CR PM : Nez sur le pruneau, le pain d'épice, l'anis. Bouche souple, manquant de définition, de tension, de tenue. Attaque un peu molle, tannins très fins, un peu aqueux en finale. Vin ayant certainement passé son pic de dégustation, mais non dénué de charme.

"Muntada 1999" (60% de Syrah, 20% Grenache, 20% Carignan)
En 1999, Gauby amorce un virage. Il veut aller vers des vins plus fins, plus élégants.
CR BL : allions-nous retrouver le plaisir que nous avions eu lors de notre précédente dégustation de ce 1999 ? La réponse est malheureusement non. Le nez est très animal, "chevalin", mais avec une belle structure. En bouche, il y a encore une acidité bien prononcée, la finale est courte, à nouveau un peu aqueuse. Nous avons goûté une deuxième bouteille qui était plus intéressante : le tout était un peu plus nerveux, avec plus de fraîcheur que le 1998. Un peu trop d'amertume en finale.
CR PM : La première bouteille qui nous est servie nous laissent perplexent: c'est le millésime que nous avions goûté 2 semaines auparavant, et la première rencontre avec ce vin. Mais là, impossible de reconnaître le même vin: beaucoup moins complexe, nez sur le cuir, la lard fumé, la viande. En bouche, acidité marquée, tannins trop fins, courts. Certains autour de la table évoquent le bouchon...finalement, on nous sert une 2ème bouteille, qui se révèle nettement supérieure: nez sur le fruit noir et rouge, bouche élégante mais puissante, tannins accrocheurs, acidité nette et fine. Meilleur, mais pas au niveau de la bouteille dégustée 2 semaines avant.

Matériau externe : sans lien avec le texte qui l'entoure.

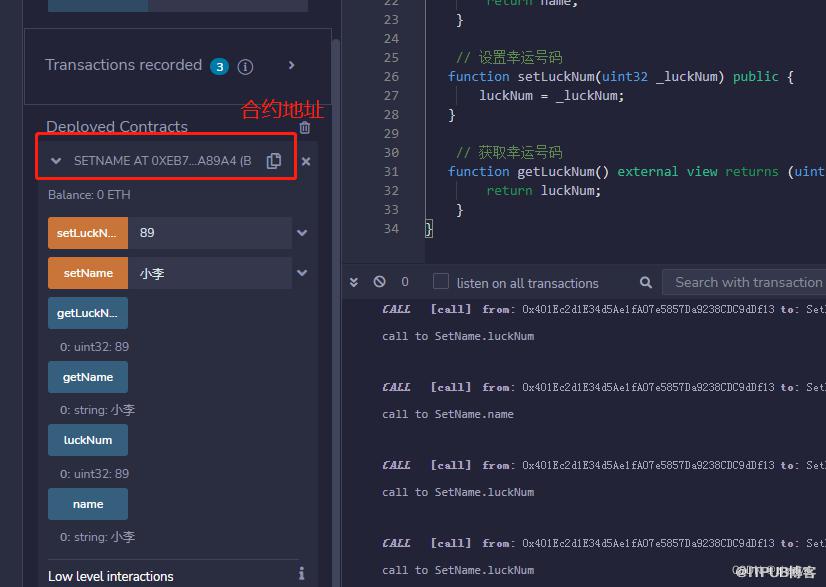
Task: Call the getName function
Action: pyautogui.click(x=88, y=377)
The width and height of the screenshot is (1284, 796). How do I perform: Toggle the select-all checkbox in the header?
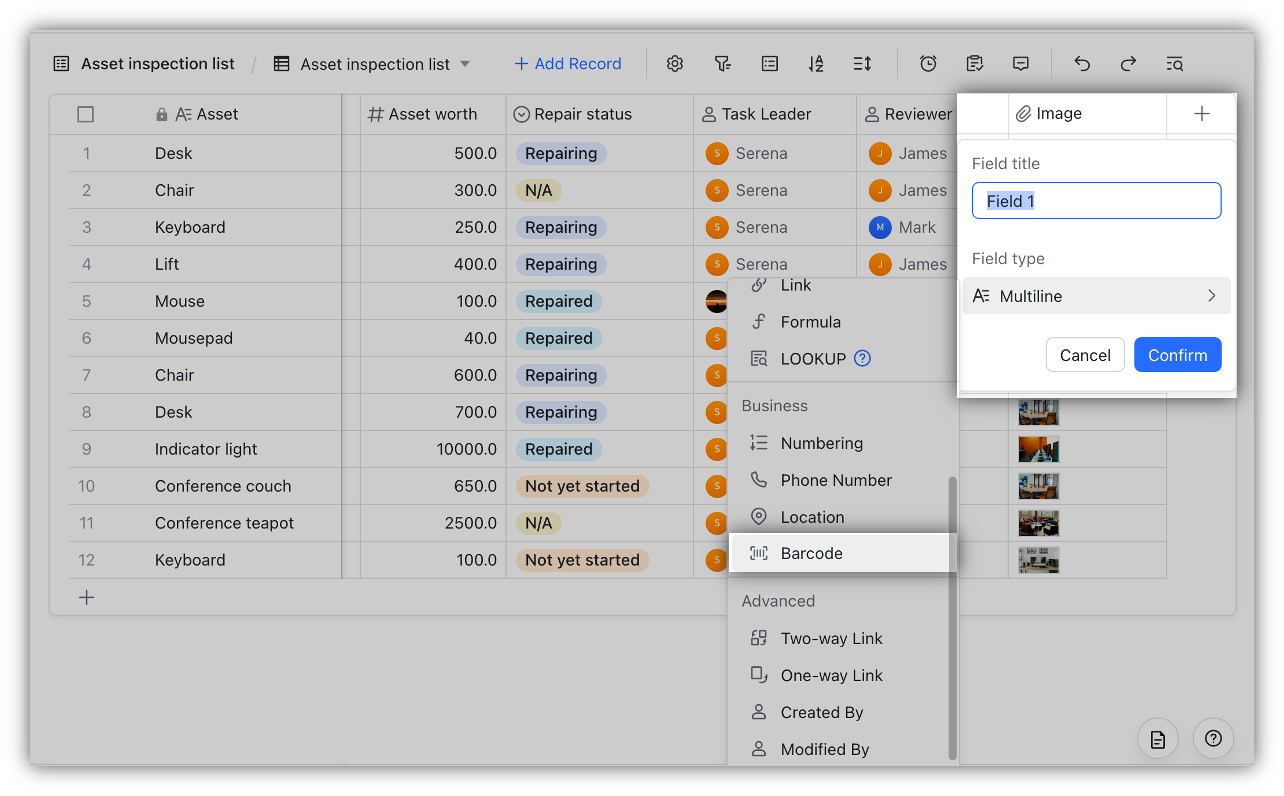point(86,114)
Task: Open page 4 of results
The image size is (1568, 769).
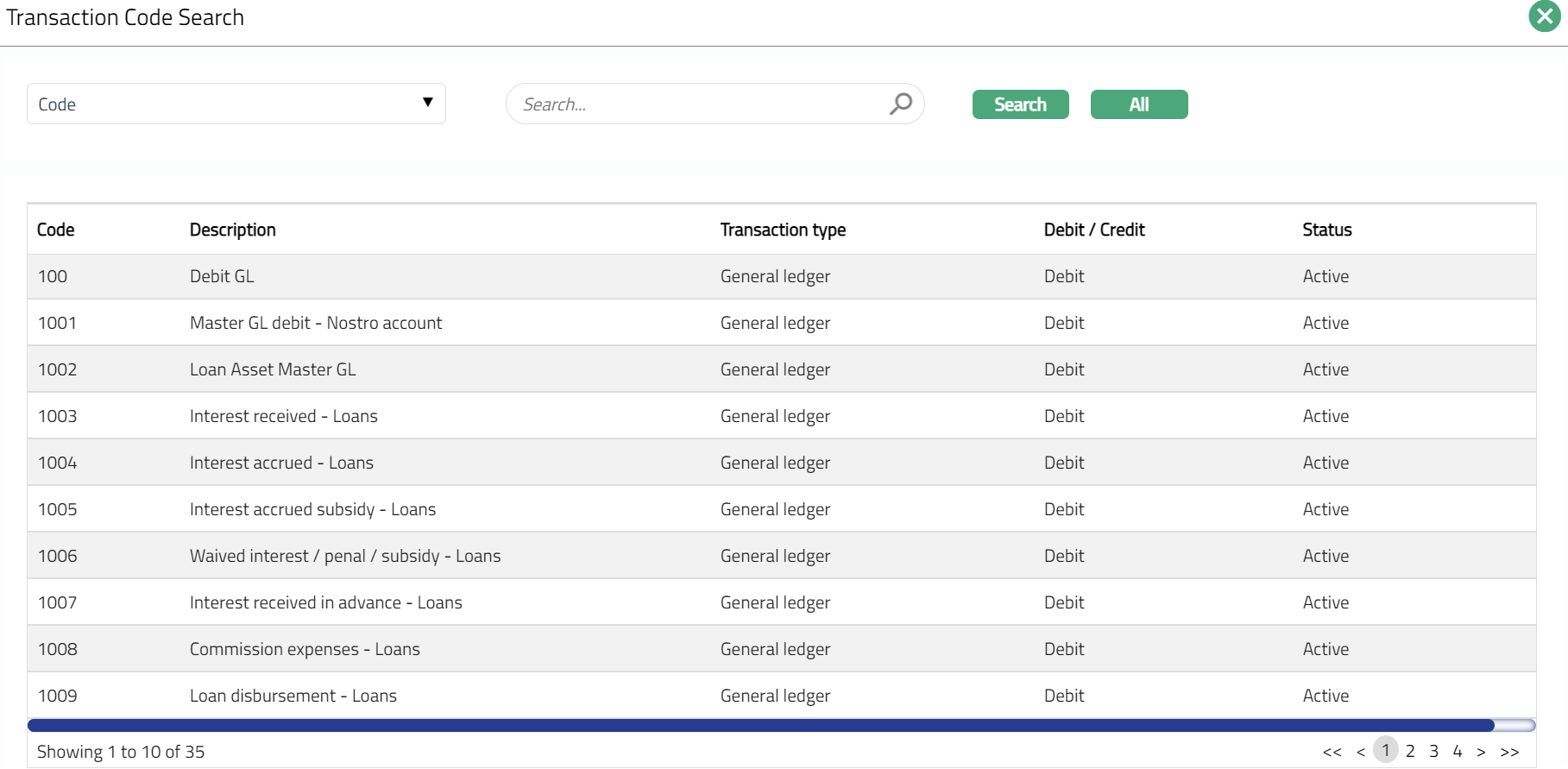Action: [1458, 751]
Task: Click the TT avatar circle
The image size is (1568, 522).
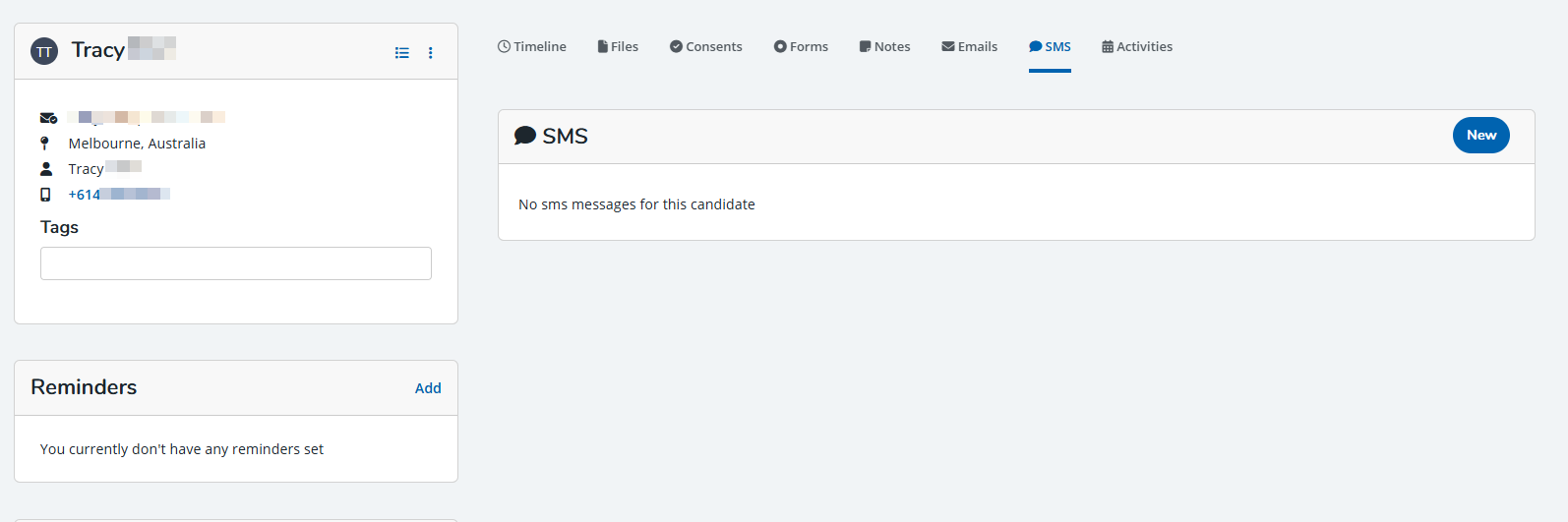Action: point(44,51)
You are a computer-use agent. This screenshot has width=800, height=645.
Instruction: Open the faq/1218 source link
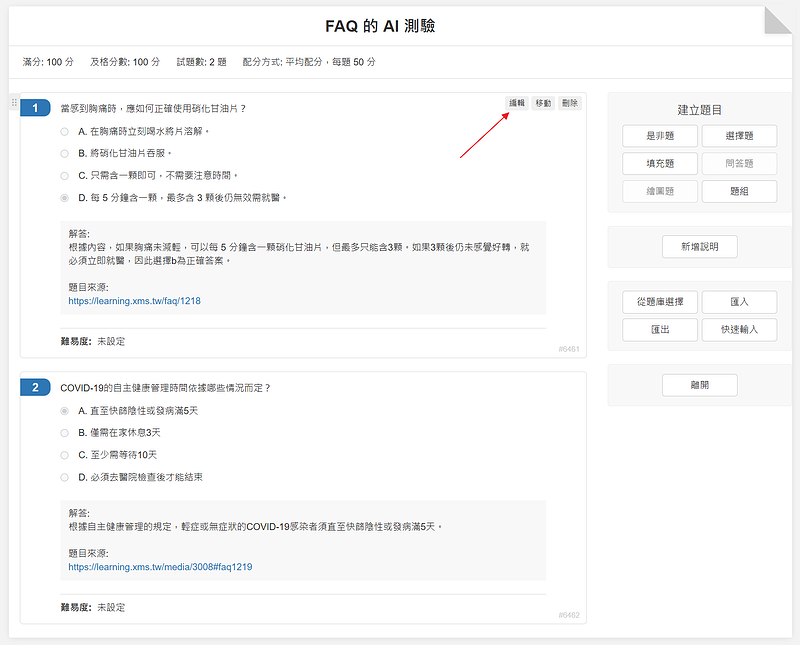134,300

"Muntada 2000" (40% Syrah, 30% Grenache, 30% Carignan)
CR BL : Nez vanille, très animal, chaud. En bouche, l'ensemble est déséquilibré, un peu agressif (monte dans le nez), l'amertume dérangeante. Vin décevant.
CR PM: Nez sur des arômes grillés, un peu déséquilibré. Pareil en bouche, début d'évolution, un peu chaud, fruits aigres, acidité dérangeante. A oublier.

"Muntada 2001" (30% Syrah, 35% Grenache, 35% Carignan)
En 2001, Gauby passe pour la première fois en biodynamie.
CR BL: premier nez un peu épuré, écurie, puis l'ouverture se fait vers les fruits noirs, la réglisse. Il y a un très belle fraîcheur en bouche, c'est vif, les tannins sont plus fins, c'est bien structuré, la matière est belle, c'est très soyeux. Mon premier coup de coeur de la soirée. C'est un vin magnifique.
CR PM : Premier grand millésime ! Nez superbe, profond, complexe, chaud et velouté. Attaque soyeuse, puissante , structure importante, tannins serrés mais très présents. Belle fraîcheur, beaucoup de terroir, de race. Encore pas mal de potentiel de garde !


"Muntada 2002" : année où il y a eu beaucoup d'humidité
CR BL: c'est le vilain petit canard de la soirée, quasi imbuvable. Le nez est oxydé, repoussant. Ca sent les pieds comme dirait notre voisin. Le tout est destructuré, réduit... Affreux. A oublier au plus vite !!!!
CR PM : Nez évolué, cuir mouillé, oxydation. En bouche, acidité marquée, difficile d'aimer ce vin...

"Muntada 2003" : c'était une année très sèche. C'est également la première fois que Lionel intervient dans la vinification.
CR BL: le nez est fruité, vanille, moins animal que les autres (d'ailleurs, depuis ce millésime, l'animal disparaît au profit du fruit, sans doute à cause de l'âge, mais peut-être grâce à une technique différente qui s'affine). La bouche est "sucrée", un peu bonbon, pas très naturelle. Mais la matière est belle, on sent bien le fruit rouge (ce que personnellement j'adore), l'acidité est élégante. C'est à nouveau très soyeux, frais et la finale s'allonge. Légèrement inférieur au 2001, mais une belle réussite.
CR PM : Millésime chaud. Vin riche, nez sur l'alcool, chaud. Au final, assez gourmand, facile d'accès, plutôt réussi.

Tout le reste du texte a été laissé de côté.